Medical Knowledge Graph Completion Based on Word Embeddings

Abstract

The aim of Medical Knowledge Graph Completion is to automatically predict one of three parts (head entity, relationship, and tail entity) in RDF triples from medical data, mainly text data. Following their introduction, the use of pretrained language models, such as Word2vec, BERT, and XLNET, to complete Medical Knowledge Graphs has become a popular research topic. The existing work focuses mainly on relationship completion and has rarely solved entities and related triples. In this paper, a framework to predict RDF triples for Medical Knowledge Graphs based on word embeddings (named PTMKG-WE) is proposed, for the specific use for the completion of entities and triples. The framework first formalizes existing samples for a given relationship from the Medical Knowledge Graph as prior knowledge. Second, it trains word embeddings from big medical data according to prior knowledge through Word2vec. Third, it can acquire candidate triples from word embeddings based on analogies from existing samples. In this framework, the paper proposes two strategies to improve the relation features. One is used to refine the relational semantics by clustering existing triple samples. Another is used to accurately embed the expression of the relationship through means of existing samples. These two strategies can be used separately (called PTMKG-WE-C and PTMKG-WE-M, respectively), and can also be superimposed (called PTMKG-WE-C-M) in the framework. Finally, in the current study, PubMed data and the National Drug File-Reference Terminology (NDF-RT) were collected, and a series of experiments was conducted. The experimental results show that the framework proposed in this paper and the two improvement strategies can be used to predict new triples for Medical Knowledge Graphs, when medical data are sufficiently abundant and the Knowledge Graph has appropriate prior knowledge. The two strategies designed to improve the relation features have a significant effect on the lifting precision, and the superposition effect becomes more obvious. Another conclusion is that, under the same parameter setting, the semantic precision of word embedding can be improved by extending the breadth and depth of data, and the precision of the prediction framework in this paper can be further improved in most cases. Thus, collecting and training big medical data is a viable method to learn more useful knowledge.

EXTRACTED RECORDS:
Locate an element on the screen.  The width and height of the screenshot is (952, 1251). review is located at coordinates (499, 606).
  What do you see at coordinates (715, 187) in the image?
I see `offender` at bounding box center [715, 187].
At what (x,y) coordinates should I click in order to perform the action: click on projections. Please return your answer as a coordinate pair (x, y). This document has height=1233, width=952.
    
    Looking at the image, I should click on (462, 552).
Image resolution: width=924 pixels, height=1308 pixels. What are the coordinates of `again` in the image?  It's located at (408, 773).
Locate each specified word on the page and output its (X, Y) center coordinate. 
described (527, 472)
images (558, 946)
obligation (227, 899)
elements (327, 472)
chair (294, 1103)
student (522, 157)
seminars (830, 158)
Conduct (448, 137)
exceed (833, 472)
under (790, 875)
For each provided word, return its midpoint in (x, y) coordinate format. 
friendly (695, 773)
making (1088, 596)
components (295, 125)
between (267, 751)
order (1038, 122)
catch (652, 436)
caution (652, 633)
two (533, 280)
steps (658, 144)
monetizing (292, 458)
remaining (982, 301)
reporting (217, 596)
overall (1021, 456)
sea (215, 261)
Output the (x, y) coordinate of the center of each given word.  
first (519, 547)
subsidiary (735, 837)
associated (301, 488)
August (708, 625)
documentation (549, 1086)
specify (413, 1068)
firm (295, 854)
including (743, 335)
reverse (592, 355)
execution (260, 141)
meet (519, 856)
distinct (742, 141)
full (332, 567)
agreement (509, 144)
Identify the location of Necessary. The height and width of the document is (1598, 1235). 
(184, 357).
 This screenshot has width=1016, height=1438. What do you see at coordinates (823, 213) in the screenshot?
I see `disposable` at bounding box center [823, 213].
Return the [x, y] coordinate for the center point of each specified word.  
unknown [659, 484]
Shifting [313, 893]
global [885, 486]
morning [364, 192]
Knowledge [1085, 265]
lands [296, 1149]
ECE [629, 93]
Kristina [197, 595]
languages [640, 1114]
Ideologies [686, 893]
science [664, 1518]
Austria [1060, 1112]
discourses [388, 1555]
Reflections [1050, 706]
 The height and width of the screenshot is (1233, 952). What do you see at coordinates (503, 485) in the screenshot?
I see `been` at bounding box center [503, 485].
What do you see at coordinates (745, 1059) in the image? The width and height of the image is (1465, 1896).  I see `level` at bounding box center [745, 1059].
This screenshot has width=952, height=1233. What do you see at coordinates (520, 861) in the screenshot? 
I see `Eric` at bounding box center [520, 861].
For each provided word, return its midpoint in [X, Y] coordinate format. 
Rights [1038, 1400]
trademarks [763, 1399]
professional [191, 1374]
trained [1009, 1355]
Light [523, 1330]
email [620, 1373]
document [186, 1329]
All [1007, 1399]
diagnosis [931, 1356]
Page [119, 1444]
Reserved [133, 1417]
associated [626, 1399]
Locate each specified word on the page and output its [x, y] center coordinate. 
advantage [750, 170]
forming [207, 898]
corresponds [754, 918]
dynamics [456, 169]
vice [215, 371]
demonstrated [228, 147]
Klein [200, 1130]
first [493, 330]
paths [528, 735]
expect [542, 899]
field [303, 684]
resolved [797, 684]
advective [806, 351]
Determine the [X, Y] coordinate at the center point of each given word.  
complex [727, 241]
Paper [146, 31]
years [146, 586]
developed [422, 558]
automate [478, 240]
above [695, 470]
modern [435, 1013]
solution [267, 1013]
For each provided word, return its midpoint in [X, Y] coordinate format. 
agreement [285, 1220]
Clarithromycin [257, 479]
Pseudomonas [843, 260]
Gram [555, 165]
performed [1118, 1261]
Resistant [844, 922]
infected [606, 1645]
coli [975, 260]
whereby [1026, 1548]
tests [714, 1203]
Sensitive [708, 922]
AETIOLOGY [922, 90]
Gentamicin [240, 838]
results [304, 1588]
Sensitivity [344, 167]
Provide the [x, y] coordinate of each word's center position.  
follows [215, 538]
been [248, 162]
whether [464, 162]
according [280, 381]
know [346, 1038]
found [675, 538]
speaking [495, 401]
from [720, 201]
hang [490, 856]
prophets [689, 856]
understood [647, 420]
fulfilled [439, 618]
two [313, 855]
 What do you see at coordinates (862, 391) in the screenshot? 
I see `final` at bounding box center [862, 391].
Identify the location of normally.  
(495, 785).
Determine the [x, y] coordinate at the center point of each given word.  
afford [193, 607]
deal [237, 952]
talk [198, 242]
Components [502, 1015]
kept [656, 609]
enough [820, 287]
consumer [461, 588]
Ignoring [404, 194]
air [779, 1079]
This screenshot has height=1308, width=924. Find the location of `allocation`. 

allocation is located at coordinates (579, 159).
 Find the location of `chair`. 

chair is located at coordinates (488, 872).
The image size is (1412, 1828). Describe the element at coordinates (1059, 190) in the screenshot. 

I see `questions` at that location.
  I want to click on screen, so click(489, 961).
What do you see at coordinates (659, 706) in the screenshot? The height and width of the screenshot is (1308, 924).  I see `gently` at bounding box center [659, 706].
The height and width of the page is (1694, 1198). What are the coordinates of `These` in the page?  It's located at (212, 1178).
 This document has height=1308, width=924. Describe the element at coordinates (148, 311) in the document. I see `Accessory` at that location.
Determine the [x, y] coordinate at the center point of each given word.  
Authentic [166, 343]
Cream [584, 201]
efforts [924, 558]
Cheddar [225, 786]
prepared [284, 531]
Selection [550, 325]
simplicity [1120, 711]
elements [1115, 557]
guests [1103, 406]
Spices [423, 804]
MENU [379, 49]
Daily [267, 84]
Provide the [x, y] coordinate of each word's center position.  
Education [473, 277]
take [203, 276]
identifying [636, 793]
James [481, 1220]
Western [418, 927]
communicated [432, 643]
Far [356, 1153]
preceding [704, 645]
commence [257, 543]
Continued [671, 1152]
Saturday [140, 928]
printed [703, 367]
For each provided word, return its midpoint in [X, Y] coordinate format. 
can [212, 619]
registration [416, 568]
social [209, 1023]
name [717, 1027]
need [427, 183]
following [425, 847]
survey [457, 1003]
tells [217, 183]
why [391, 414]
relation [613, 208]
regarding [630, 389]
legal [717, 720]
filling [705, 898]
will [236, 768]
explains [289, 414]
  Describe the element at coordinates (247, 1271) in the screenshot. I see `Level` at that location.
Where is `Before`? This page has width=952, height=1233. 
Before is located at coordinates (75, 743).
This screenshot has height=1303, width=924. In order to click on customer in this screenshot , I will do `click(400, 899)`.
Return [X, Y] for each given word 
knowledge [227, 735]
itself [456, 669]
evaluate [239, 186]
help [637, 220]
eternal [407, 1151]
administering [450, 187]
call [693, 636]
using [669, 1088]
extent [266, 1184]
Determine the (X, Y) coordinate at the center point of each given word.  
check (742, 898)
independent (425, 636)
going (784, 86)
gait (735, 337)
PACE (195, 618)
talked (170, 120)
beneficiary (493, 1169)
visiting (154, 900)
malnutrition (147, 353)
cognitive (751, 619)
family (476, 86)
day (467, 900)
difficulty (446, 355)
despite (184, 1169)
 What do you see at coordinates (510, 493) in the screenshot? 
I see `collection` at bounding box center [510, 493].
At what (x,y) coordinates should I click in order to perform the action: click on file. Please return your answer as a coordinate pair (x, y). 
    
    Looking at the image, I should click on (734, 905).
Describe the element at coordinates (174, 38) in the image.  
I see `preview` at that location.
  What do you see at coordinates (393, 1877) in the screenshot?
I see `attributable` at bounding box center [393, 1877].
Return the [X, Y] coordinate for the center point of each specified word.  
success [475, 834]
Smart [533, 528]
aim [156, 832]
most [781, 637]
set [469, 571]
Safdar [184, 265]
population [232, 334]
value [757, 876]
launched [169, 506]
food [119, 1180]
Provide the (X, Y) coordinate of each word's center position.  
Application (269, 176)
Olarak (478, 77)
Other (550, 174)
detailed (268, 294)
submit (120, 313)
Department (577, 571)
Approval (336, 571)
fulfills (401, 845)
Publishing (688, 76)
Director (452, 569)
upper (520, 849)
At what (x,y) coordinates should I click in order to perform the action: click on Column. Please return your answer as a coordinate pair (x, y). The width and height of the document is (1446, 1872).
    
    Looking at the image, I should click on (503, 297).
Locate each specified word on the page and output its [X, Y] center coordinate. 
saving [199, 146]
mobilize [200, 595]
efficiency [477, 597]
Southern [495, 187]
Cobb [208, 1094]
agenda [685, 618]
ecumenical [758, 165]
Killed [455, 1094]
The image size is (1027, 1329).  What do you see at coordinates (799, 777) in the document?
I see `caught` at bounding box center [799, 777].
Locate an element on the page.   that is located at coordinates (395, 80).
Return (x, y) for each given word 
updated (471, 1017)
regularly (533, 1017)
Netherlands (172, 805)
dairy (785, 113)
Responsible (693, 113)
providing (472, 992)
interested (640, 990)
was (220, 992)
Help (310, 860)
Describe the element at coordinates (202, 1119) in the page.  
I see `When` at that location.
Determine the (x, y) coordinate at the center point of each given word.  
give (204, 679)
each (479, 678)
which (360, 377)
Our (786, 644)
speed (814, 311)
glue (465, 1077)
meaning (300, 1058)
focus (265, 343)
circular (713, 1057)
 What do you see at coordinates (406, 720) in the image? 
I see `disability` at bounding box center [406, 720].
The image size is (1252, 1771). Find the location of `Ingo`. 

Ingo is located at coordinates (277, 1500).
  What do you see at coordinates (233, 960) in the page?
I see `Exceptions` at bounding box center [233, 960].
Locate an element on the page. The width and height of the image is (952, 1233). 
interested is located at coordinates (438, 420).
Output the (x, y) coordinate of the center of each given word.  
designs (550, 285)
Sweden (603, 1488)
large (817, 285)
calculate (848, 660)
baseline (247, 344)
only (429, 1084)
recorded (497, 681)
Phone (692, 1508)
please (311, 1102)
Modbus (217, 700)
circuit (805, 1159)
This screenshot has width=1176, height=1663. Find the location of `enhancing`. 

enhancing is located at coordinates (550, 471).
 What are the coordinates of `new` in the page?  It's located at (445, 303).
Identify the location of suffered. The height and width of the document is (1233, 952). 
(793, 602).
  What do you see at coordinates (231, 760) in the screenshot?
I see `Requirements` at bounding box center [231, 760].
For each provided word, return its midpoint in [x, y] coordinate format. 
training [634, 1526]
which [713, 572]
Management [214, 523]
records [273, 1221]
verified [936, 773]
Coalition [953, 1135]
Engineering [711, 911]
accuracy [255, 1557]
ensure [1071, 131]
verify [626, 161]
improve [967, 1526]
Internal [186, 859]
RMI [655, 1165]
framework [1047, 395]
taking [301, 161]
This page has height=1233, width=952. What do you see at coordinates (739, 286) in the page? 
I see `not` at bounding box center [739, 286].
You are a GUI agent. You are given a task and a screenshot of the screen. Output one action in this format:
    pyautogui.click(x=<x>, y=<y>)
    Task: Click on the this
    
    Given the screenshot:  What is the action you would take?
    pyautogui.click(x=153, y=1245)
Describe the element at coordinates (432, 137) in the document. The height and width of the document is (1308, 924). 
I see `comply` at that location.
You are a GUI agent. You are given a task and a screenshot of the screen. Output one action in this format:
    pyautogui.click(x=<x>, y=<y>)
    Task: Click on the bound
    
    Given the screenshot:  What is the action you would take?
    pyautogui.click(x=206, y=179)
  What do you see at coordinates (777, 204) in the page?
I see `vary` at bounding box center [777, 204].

WORK REQUEST:
In the abstract on medical knowledge graph completion, which two data sources were collected for the experiments? These entries come from a source other than the abstract.

ANSWER BELOW:
PubMed data and the National Drug File-Reference Terminology (NDF-RT).